While I'm hoping Channing Tatum kicks the ass in Emmerich's yet-to-be-seen film with a similar premise, Olympus Has Fallen has Gerard Butler starring as Mike Banning, a former Secret Service agent who is busted out of White House detail after a tragic accident leaves the president (Aaron Eckhart) a widower. 18 months later, everyone is trying to get on with their lives, but Banning's time in the private sector is about to end itself. A group of North Korean terrorists have attacked the White House, taken control of it, and also taken the president and his cabinet hostage. With the Speaker of the House (Morgan Freeman) calling the shots from a control room, Banning finds himself the only one left who can take out the bad guys and save the day. John McClane would have been proud.
He may not have been pleased with how lifeless and dumb Olympus Has Fallen is, though. It's not the kind of dumb that action fans can get behind, rooting for the mindless action that comes in the form of dozens of masked terrorists wielding machine guns in a determined march across the White House lawn. This brilliantly conceived plan seems to take a lot from the charge-their-guns mentality of the storming at Normandy.
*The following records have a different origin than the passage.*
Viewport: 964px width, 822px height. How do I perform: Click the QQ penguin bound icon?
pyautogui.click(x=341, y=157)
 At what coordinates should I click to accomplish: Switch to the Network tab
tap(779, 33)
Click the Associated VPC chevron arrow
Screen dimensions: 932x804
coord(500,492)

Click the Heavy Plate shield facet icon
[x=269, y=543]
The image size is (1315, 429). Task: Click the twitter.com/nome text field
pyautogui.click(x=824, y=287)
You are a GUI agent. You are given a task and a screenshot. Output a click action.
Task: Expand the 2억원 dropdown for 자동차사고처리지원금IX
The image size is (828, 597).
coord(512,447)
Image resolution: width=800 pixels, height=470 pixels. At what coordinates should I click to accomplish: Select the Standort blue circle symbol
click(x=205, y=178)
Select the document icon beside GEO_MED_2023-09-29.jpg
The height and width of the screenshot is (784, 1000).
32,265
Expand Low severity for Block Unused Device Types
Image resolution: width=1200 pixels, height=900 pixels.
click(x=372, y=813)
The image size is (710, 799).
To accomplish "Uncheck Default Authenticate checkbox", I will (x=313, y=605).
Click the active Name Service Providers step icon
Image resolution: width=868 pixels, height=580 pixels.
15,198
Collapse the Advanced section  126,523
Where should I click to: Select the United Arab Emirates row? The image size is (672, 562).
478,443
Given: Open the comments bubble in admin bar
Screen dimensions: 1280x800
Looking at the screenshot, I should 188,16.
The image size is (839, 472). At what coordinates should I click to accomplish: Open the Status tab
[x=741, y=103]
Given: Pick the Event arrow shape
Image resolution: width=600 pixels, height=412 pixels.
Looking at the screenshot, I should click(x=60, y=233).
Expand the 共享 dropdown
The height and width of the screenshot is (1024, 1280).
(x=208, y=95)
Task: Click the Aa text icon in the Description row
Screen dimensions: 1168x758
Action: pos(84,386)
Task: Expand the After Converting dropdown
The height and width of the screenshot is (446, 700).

There is action of that ilk that overcomes its stupidity on sheer entertainment value alone, but Olympus Has Fallen can't even offer us this.
It's also not the kind of lifeless that charming performances can overcome. Butler and crew (also including Melissa Leo, Angela Bassett, Dylan McDermott, and Ashley Judd) do their very best "not negotiating with terrorists" and standing up to brutal torture. Naturally, the villains, lead by Rick Yune, want some kind of code for their much grander plan. The familiarity that comes with every aspect in Olympus Has Fallen's screenplay (written by Creighton Rothernberger and Katrin Benedikt, both first-timers) breeds a severe lack of suspense. Sure, it makes the time or two the film actually pulls one out of left field all the more surprising, but these amount to little glimpses of what could have been a much better movie wrapped in this dull drivel. Such drivel includes a traitor in the midst, a little boy (the first son) needing found, and even a ticking clock by the film's end.
Fuqua directs with the drabbest eye, never able to get around the tight quarters he's evidently shooting in. There's no sense of geography given for anyone who's never stepped foot in the building. The power gets cut in the White House early in the second act, making the action all that more difficult to see. When it's not hard enough tell what's going on from a lack of light, Fuqua chooses to shoot the action in so many closeup montages that it amounts to little more than flack jackets bouncing off of each other in the dark. One of those flack jackets is warn by Butler. The other is usually some random, Asian guy.
The director's talents are much better utilized in serious dramas that break out into violence here and there as in Training Day or Brooklyn's Finest. He does his very best bringing the brutality out in the action here, and Olympus Has Fallen may hold some kind of record for bloody head shots. This side of a zombie flick, anyway. Banning's signature maneuver is jamming knives through people's faces, so there's loads of that, as well. Unfortunately, without a certain level of excitement or intensity, the violence begins to grow ugly. By the time Yune's villain mercilessly beats a woman to a bloody mess, the film has effortlessly shifted from fun action to uncomfortable apathy.
Olympus Has Fallen has the structural beats needed for a Die Hard ripoff, and, to a certain end, it's hard to say it doesn't succeed. What it fails at, though, is being an entertaining action movie, relying on too many derivations of familiar plot beats. So many single-location action movies have come and gone, and the success rate is all over the map. Olympus Has Fallen, unfortunately, falls and falls and falls to the low end of that particular scale. The direction gives us nothing to focus on when the screenplay is playing it dumb, and the performers, try as they might, just don't seem to be having any fun.
But, hey, there's always White House Down coming in June.